Passaram-se mais alguns dias. Sirius logo teve que ir embora, disse que tinha uma coisa muito importante para fazer e depois não poderia mais voltar para Hogwarts. O que Harry achou estranho foi que, nesse mesmo dia, alguns professores se ausentaram da escola, e Dumbledore e a Profª. McGonagall incluíam-se entre eles.
Rony, Hermione e Gina continuavam sempre visitando Harry e ficando durante toda a manhã e tarde com ele. Agora que estava acordado, Harry conseguiu fazer com que Gina saísse para dormir e comer, ao invés de ficar lá todo o tempo. Foi um pouco difícil convencê-la, mas ele conseguiu.
Harry tinha contado pouco do que aconteceu naquela noite para eles. Como tinha prometido ao Espelho da Verdade, contara o mínimo, para o mínimo de pessoas possível. A única coisa que falou bastante foi sobre sua avó, e por isso os três estavam bastante empenhados em animá-lo.
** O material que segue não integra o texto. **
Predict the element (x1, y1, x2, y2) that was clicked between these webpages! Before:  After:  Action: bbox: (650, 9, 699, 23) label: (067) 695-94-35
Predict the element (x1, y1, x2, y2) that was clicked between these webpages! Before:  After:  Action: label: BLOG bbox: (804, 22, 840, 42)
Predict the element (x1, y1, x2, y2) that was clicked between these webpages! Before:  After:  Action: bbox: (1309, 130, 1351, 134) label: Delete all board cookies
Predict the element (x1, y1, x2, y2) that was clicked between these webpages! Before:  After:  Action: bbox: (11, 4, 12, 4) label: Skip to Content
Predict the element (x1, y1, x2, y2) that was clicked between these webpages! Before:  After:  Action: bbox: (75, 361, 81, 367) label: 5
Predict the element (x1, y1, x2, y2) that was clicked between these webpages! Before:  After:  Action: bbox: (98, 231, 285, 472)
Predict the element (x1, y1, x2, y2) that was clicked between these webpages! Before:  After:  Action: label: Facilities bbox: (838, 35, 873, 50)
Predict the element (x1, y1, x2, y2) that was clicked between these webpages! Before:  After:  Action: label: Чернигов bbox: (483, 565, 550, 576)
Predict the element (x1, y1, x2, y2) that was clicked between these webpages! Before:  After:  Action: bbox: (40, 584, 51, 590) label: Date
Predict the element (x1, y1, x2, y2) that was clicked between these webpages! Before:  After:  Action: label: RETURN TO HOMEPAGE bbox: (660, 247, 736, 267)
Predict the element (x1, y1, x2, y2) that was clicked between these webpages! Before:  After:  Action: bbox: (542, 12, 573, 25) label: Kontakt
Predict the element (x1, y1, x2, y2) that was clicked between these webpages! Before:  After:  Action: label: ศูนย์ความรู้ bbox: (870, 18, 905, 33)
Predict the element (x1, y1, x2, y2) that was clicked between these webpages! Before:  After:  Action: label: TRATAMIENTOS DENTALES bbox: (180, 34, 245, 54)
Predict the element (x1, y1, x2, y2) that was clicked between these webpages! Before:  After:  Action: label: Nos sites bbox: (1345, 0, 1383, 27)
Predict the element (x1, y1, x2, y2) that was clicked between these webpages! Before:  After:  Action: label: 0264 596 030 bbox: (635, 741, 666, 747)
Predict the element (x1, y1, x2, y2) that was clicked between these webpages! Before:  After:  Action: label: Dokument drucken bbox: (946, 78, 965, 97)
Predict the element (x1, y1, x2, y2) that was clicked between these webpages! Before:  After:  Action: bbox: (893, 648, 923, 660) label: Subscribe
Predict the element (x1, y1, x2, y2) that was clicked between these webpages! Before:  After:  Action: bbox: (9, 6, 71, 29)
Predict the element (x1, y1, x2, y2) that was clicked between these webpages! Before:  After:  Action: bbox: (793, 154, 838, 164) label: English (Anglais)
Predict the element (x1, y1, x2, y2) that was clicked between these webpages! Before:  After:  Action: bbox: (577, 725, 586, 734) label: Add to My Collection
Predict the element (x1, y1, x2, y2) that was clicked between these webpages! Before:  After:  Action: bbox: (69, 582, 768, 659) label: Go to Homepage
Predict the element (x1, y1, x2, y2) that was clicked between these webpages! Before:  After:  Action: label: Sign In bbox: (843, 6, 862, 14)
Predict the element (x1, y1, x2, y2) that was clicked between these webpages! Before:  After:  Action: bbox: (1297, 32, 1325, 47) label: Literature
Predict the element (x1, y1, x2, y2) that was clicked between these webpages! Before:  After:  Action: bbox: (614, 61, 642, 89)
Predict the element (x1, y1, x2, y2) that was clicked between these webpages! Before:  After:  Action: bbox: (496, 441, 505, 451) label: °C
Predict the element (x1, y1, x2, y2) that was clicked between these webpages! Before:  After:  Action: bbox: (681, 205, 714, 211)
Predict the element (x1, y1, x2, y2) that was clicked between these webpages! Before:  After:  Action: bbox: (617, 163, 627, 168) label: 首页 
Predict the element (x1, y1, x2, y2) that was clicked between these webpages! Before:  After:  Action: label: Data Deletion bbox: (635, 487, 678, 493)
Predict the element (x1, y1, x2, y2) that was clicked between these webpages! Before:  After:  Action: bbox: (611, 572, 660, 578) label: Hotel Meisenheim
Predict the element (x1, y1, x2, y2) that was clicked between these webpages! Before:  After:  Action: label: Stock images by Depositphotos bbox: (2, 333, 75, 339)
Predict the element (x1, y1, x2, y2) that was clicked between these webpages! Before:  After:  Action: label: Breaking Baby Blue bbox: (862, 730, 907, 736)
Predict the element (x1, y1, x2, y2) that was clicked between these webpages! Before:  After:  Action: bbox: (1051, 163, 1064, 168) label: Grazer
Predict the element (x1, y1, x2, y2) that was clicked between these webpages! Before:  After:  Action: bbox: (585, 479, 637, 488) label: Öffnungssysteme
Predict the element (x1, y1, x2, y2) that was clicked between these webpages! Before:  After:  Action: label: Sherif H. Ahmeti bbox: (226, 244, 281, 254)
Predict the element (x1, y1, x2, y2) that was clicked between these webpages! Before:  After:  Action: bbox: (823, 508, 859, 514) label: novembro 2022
Nesse momento, Rony, Hermione e Gina estavam no quarto com Harry, conversando, enquanto ele tomava uma sopa na cama, quer dizer, enrolava, porque a sopa era de legumes e Harry não gostava muito de legumes.
- Pronto, terminei! – disse, afastando o prato.
Gina levantou e olhou o prato. Ela sempre fiscalizava se ele comia tudo.
- Não, você não terminou. Falta uma colherada ainda.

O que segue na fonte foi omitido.